How many topics can I have?

Unlike many messaging systems Kafka topics are meant to scale up arbitrarily. Hence we encourage fewer small topics rather than many small topics. So for example if we were storing notifications for users we would encourage a design with a single notifications topic partitioned by user id rather than a separate topic per user.

The actual scalability is for the most part determined by the number of total partitions across all topics not the number of topics itself (see the question below for details).

How do I choose the number of partitions for a topic?

There isn't really a right answer, we expose this as an option because it is a tradeoff. The simple answer is that the partition count determines the maximum consumer parallelism and so you should set a partition count based on the maximum consumer parallelism you would expect to need (i.e. over-provision). Clusters with up to 10k total partitions are quite workable. Beyond that we don't aggressively test (it should work, but we can't guarantee it).

Here is a more complete list of tradeoffs to consider:

  • A partition is basically a directory of log files.
  • Each partition must fit entirely on one machine. So if you have only one partition in your topic you cannot scale your write rate or retention beyond the capability of a single machine.

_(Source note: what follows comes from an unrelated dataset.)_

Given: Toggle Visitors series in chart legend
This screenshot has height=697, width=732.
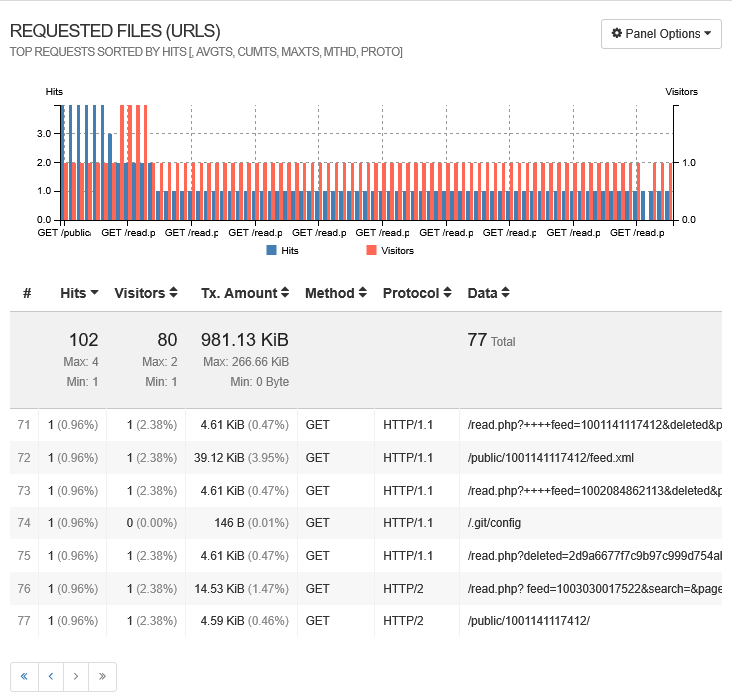Looking at the screenshot, I should 396,250.
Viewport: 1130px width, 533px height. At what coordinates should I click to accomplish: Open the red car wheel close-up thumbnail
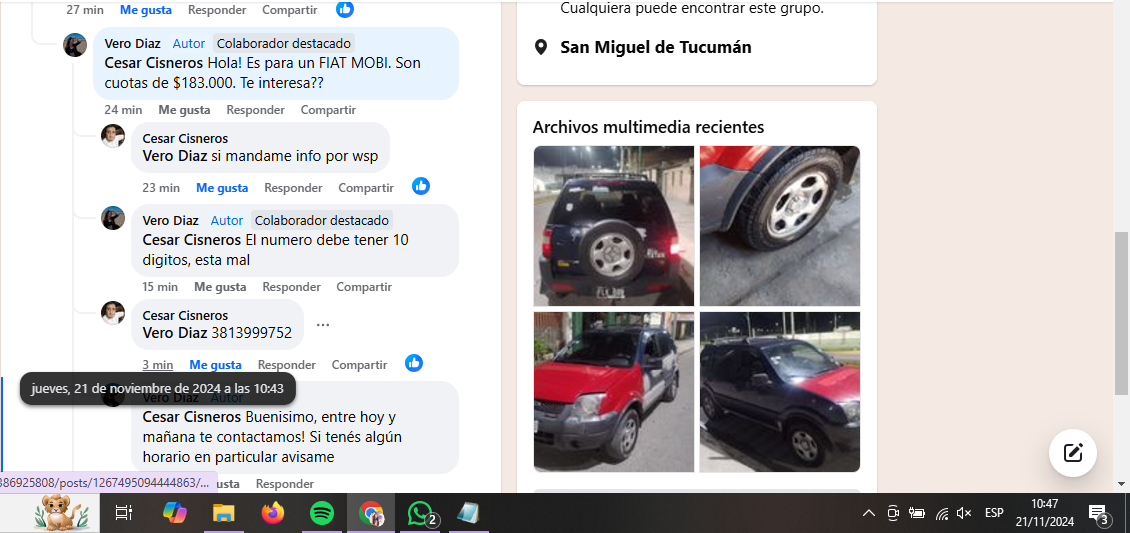tap(779, 226)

If you have 1000 partitions you could potentially use 1000 machines.
  • Each partition is totally ordered. If you want a total order over all writes you probably want to have just one partition.
  • Each partition is not consumed by more than one consumer thread/process in each consumer group. This allows to have each process consume in a single threaded fashion to guarantee ordering to the consumer within the partition (if we split up a partition of ordered messages and handed them out to multiple consumers even though the messages were stored in order they would be processed out of order at times).
  • Many partitions can be consumed by a single process, though. So you can have 1000 partitions all consumed by a single process.
  • Another way to say the above is that the partition count is a bound on the maximum consumer parallelism.
  • More partitions will mean more files and hence can lead to smaller writes if you don't have enough memory to properly buffer the writes and coalesce them into larger writes
  • Each partition corresponds to several znodes in zookeeper. Zookeeper keeps everything in memory so this can eventually get out of hand.
  • More partitions means longer leader fail-over time. Each partition can be handled quickly (milliseconds) but with thousands of partitions this can add up.
  • When we checkpoint the consumer position we store one offset per partition so the more partitions the more expensive the position checkpoint is.
  • It is possible to later expand the number of partitions BUT when we do so we do not attempt to reorganize the data in the topic. So if you are depending on key-based semantic partitioning in your processing you will have to manually copy data from the old low partition topic to a new higher partition topic if you later need to expand.

Note that I/O and file counts are really about #partitions/#brokers, so adding brokers will fix problems there; but zookeeper handles all partitions for the whole cluster so adding machines doesn't help.